Local beaches aren’t total bummers

Despite spills of oil and sewage into local waters over the past year, all Bay Area beaches managed to stay off of the dreaded Beach Bummer list.

The list of top 10 most polluted beaches in the state is compiled annually by Santa Monica-based environmental group Heal the Bay. The group issued its 2007-08 report Wednesday, handing out A to F grades for beaches statewide.

California enjoyed its best beach water quality in dry weather on record last year, and the Bay Area was no exception, said James Alamillo of Heal the Bay. Almost all Bay Area beaches earned A or B grades during the dry months. But water quality fell sharply during the winter months due to storm-drain runoff.

Among San Francisco beaches earning failing grades during wet weather were Ocean Beach near Lincoln Way and three areas of Candlestick Point — Jackrabbit Beach, Windsurfer Circle and Sunnydale Cove.

During year-round dry weather, however, 12 of 14 of San Francisco’s beaches received A grades.

In San Mateo County, Venice Beach at Fisherman’s Creek, Aquatic Park and Lakeshore Park all earned failing grades for wet weather as well. But in a bit of good news, Venice Beach — which clocked in at No. 8 on the Beach Bummer list last year — improved its score for year-round dry weather from an F to a C.
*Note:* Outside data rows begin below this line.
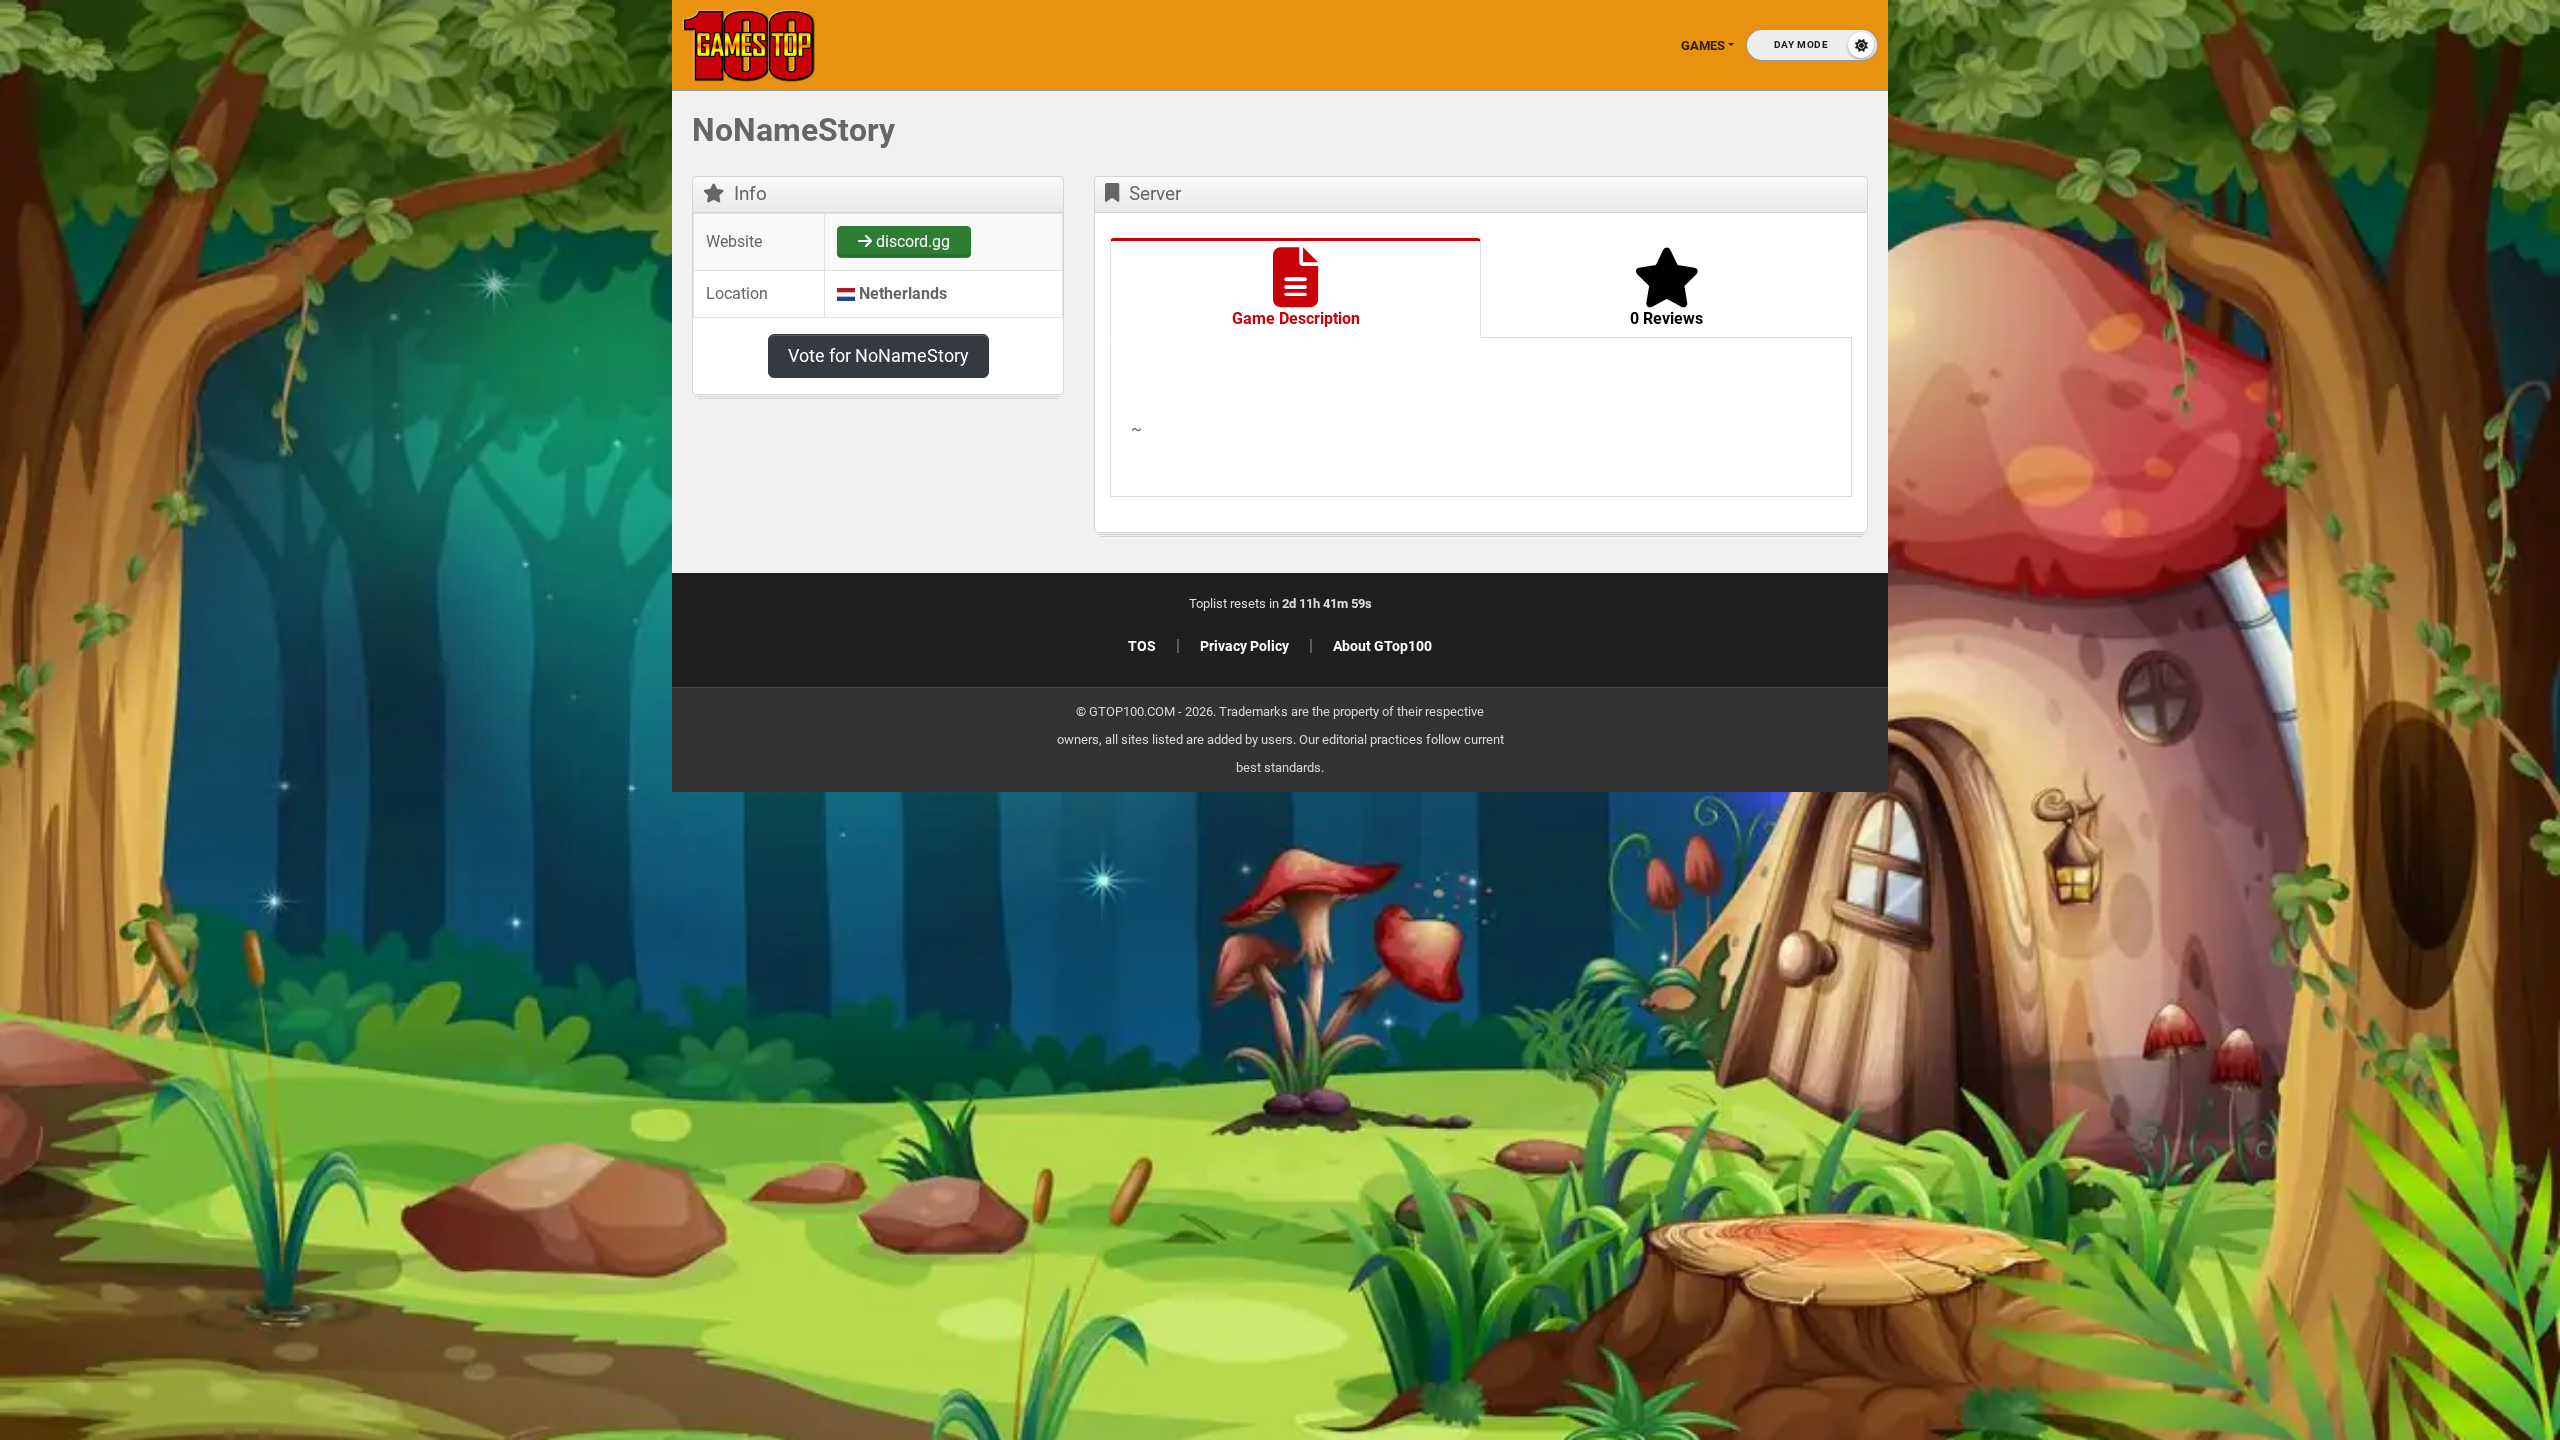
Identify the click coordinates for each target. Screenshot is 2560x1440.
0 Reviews (1666, 318)
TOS (1142, 646)
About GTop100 (1382, 646)
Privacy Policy (1244, 646)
“Venice Beach has shown substantial improvement,” said Alamillo, adding many believe the poor water quality is a result of the many sea birds drawn to Venice Beach.

Pillar Point Harbor at Capistrano Avenue, which has shown up on the Beach Bummer list for three years, was not monitored this year by the San Mateo County Health Department, as officials reasoned there are not enough visitors to continue monitoring.

For the first time, Contra Costa and Alameda county beaches were included in the study. Earning failing grades for wet weather were three areas of Alameda’s Crown Beach. No Santa Cruz beach received a failing grade, and only two received D’s. Sonoma and Marin counties did not submit data for wet days. Sonoma’s Campbell Cove State Park Beach earned an F for its dry season.

Jessica Castelli, spokeswoman for Oakland-based Save the Bay, said that San Francisco is the only county in California with a combined sewage and storm water treatment system.